Deeper on ASM: Artisanal mining is vital yet chaotic. Reforms aim at formalization via cooperatives, authorized buying counters (comptoirs), and mandatory transformation/assaying. Counters need facilities, registers, and minimum sales. Gold often sold domestically first or exported via approved agents. Challenges include mercury use, child labor, and insecurity driving miners into risky areas. Initiatives like Fairmined seek ethical premiums.
Industrial Sector: Large mines (e.g., formerly Endeavour assets) use modern tech but face attacks and higher royalties. State now pushes local refining ambitions to capture more value.
Taxation Details: Royalties progressive; corporate taxes, dividends (state priority), surface fees. Revenues fund security and development via funds like FMDL.
International Context: ECOWAS/UEMOA trade rules apply for certificates. Global standards ( Kimberley-like for gold, OECD DD) mandatory for reputable buyers/refiners. Switzerland as top destination reflects refining hub status.
Case Studies/Trends: Post-2022 coups, focus on sovereignty led to nationalizations and suspensions. 2025 saw record performances in some metrics despite challenges, aided by prices. Digital cadastre and geoportal improve transparency.
Practical Advice for Buyers:
- Visit Ouagadougou for meetings but travel advisories apply.
- Verify all docs: Assay from BUMIGEB, export license, origin cert.
- Use LCs, escrow, or trusted banks.
- Insure shipments heavily.
- Budget for delays (security, bureaucracy).
- Engage fixers/compliance firms familiar with francophone West Africa.
- Consider doré bars (common from mines) vs. refined.
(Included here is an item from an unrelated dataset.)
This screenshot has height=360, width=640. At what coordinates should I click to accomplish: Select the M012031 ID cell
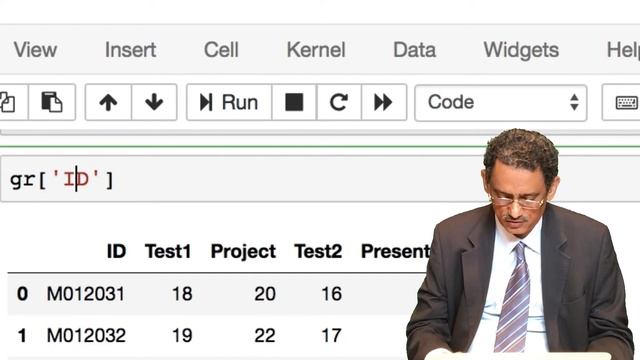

Future Outlook: With global gold demand (investment, jewelry, tech), Burkina Faso aims to increase output and value-add. However, stability is key. Successful exporters combine patience, relationships, and compliance. New code may deter some FDI but rewards aligned players. Diversification into other minerals offers long-term potential.
(Full detailed expansion on each section—regulatory nuances, sample docs, cost breakdowns, security mitigation strategies, comparisons to neighbors like Mali/Ghana, environmental rehab requirements, community benefit plans, forex rules, historical production stats, major mine lists, etc.